Research Initiatives: Meyerson
The Project on Private Initiatives in Public Education
The past decade has witnessed the rise of privately funded and managed entrepreneurial ventures within education that explicitly aim to transform or replace traditional educational institutions. Many of these ventures are led by an emerging class of professionals within education – young, idealistic entrepreneurs, many with business backgrounds – who are launching organizations to recruit, prepare, and credential teachers and school leaders as alternatives to traditional professional pipelines and preparation programs. In parallel, this cadre of leaders has grown systems of charter and alternative schools throughout the country that not only aspire to provide a superior education for the children served by those schools, but to build the collective power to transform entire school systems.
I have launched a number of research projects that aim to address the cause and consequences of these shifts. Over the past few years, I have been working with graduate students to explore the role of foundations in shaping the trajectory and priorities of the charter school movement in California. We have focused on funders’ investment in the scaling of charter schools through the creation of charter management organizations as a window into general field-level dynamics, including the relationship between private initiatives and traditional educational institutions.
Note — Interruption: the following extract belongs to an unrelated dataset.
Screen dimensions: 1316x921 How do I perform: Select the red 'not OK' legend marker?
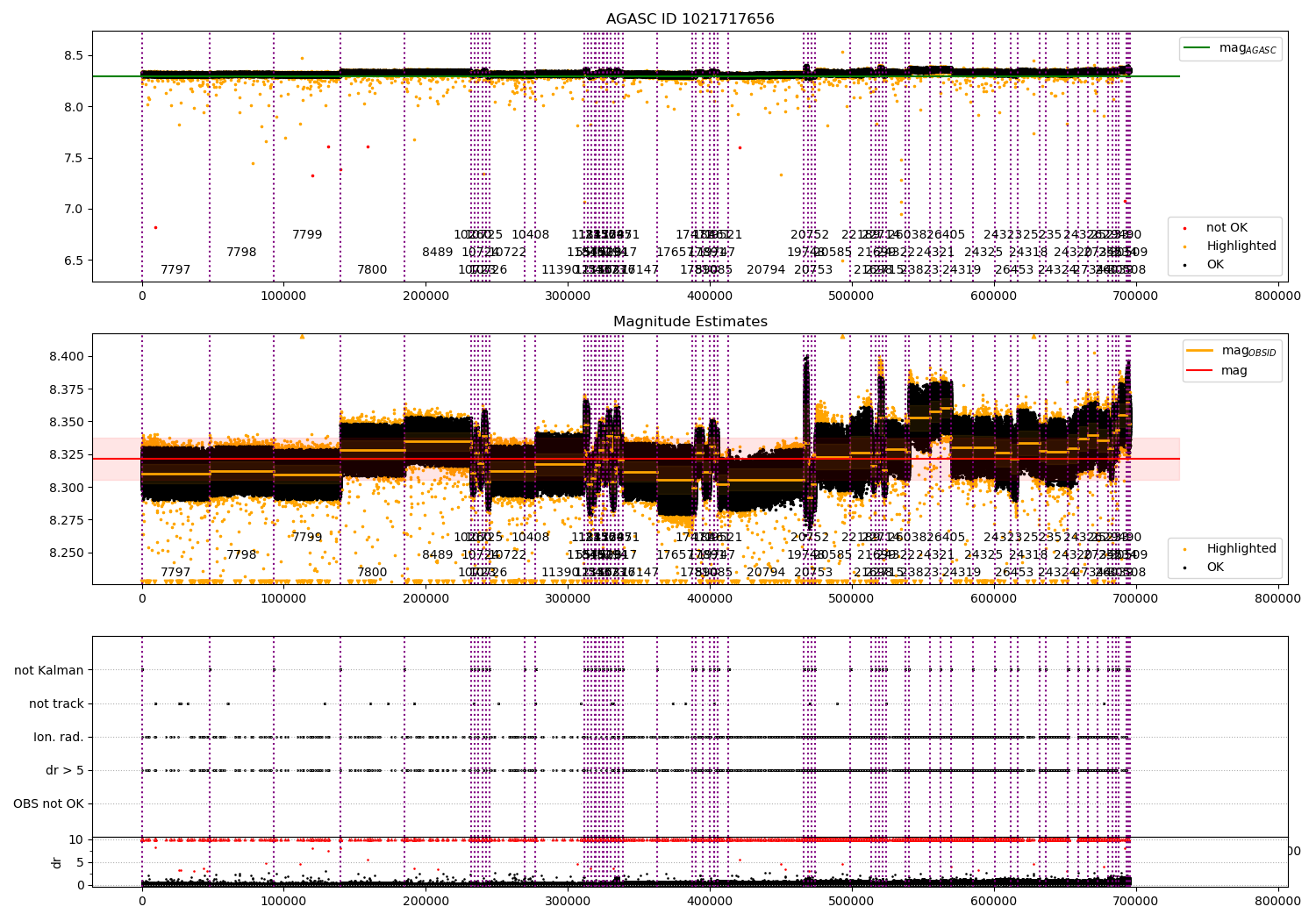pyautogui.click(x=1184, y=228)
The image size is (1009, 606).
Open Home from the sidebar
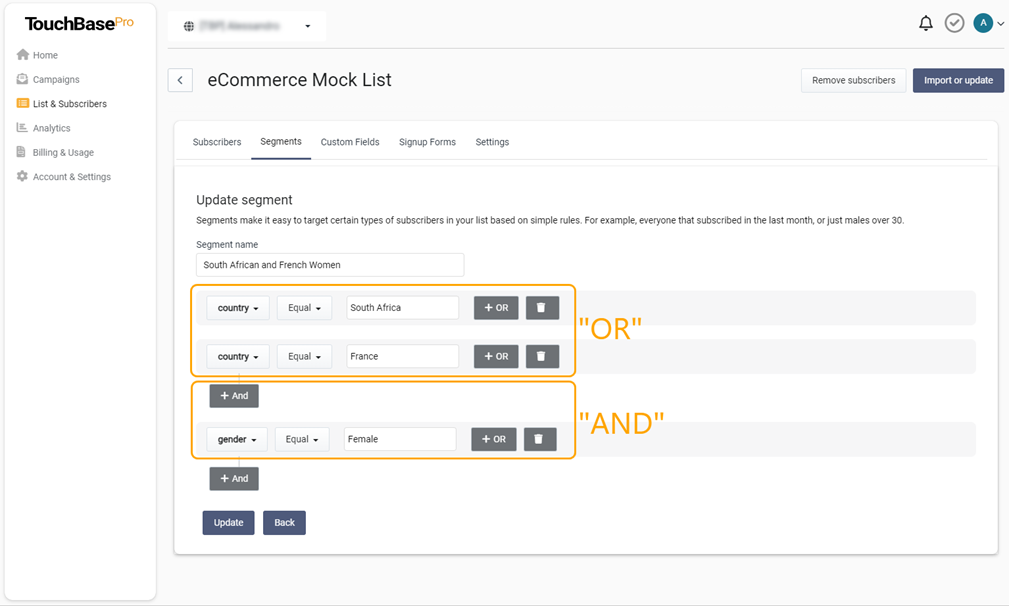coord(45,55)
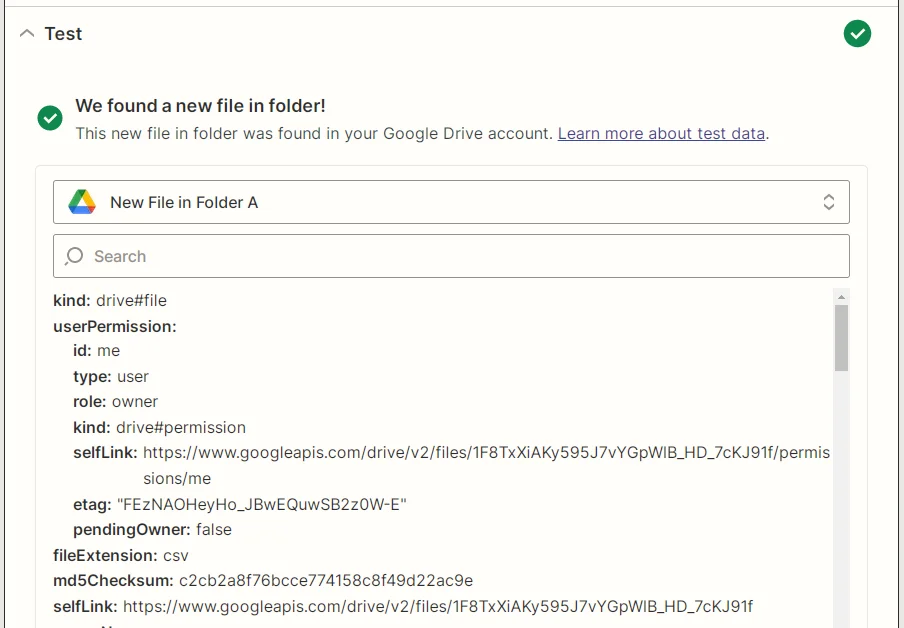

The project also reveals a number of unintended consequences of transposing entrepreneurial priorities and strategies onto educational organizations and points to more and less effective methods of scaling in the charter school field.
I am beginning a related stream of research on the professionals who lead entrepreneurial organizations in education and the professionalization processes that have established a new professional elite within education, many of which were sponsored by foundations or intermediary funding organizations, such as NewSchools Venture Fund. As part of this research, I will examine the cultural and professional tensions experienced by educational leaders trained in other sectors and the levers they use to bridge professional and cultural divides. This strand of research builds on my earlier work on "tempered radicalism," which focuses on the tactics used by outsiders within established institutions. I am particularly interested in the paths taken by entrepreneurs who have assumed leadership roles within traditional educational institutions, examining whether and how they sustain their entrepreneurial edge, how they implement their approach from the inside, and challenges they face in sustaining their "outsider" identities.
As part of the larger project on private reform initiatives in public education, I intend to host a number of forums to bring together leading scholars, practitioners, and philanthropists on specific topic areas related to the project.